(Data listing)
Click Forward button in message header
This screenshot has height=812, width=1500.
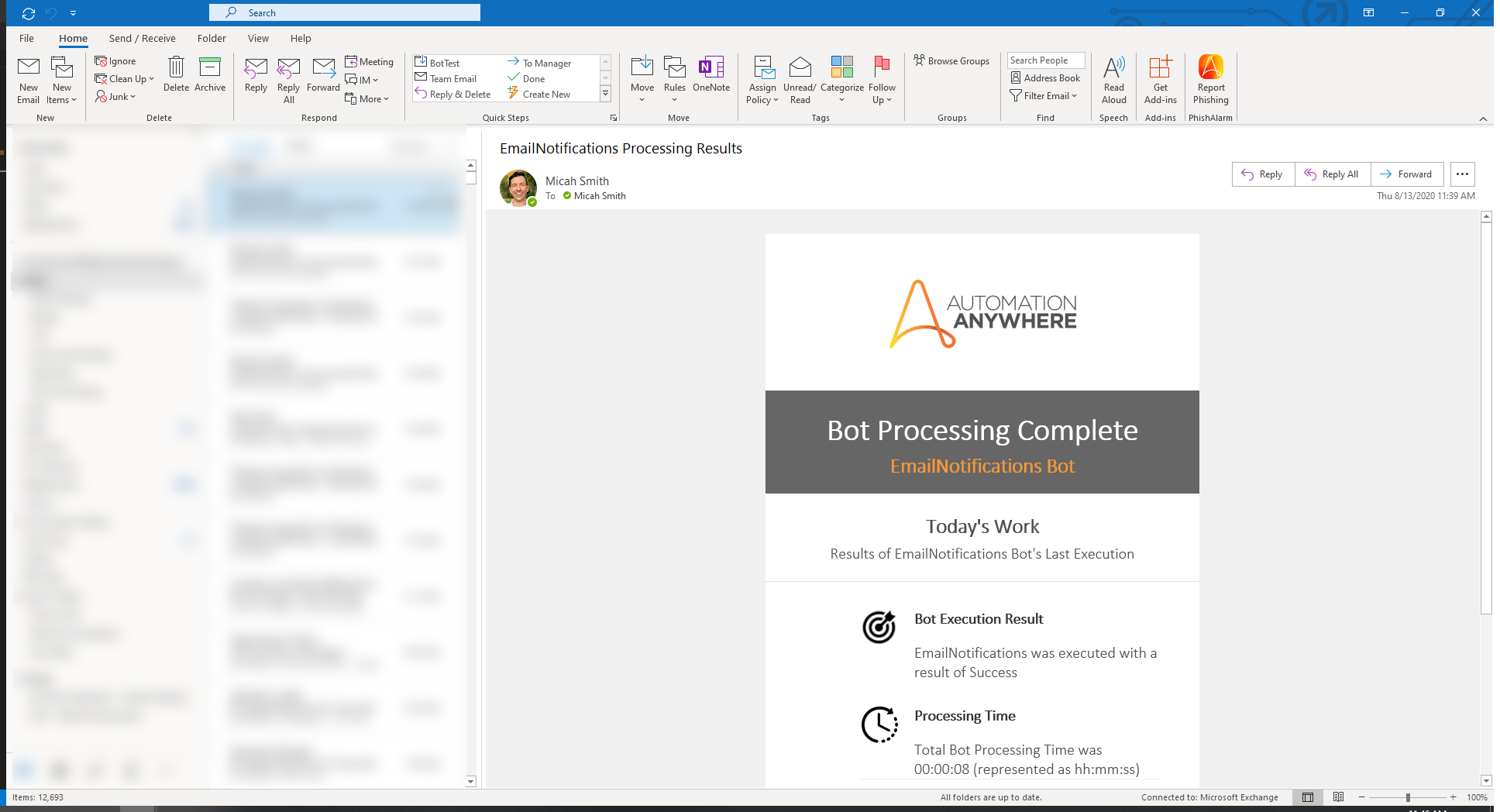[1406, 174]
(End Data listing)
(Data listing)
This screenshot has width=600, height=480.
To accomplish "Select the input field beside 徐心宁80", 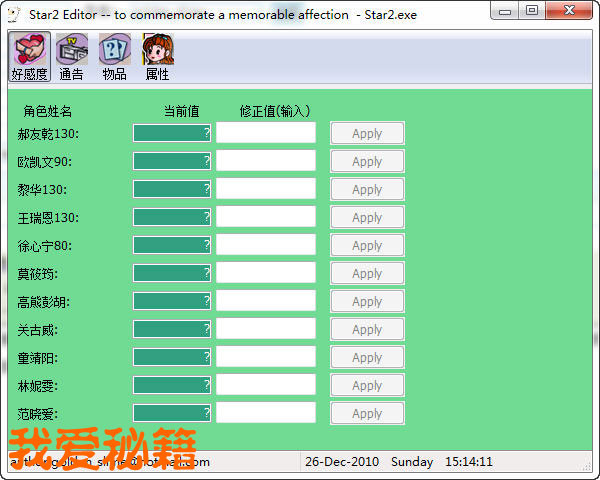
(End Data listing)
▶ Directions
Print, exactly, each line above from the one with "This screenshot has width=600, height=480." to the one with "the input field", end lines included. Leave pictures out of it.

▶ Solved exercise
This screenshot has width=600, height=480.
To accomplish "Select the input field beside 徐心宁80", 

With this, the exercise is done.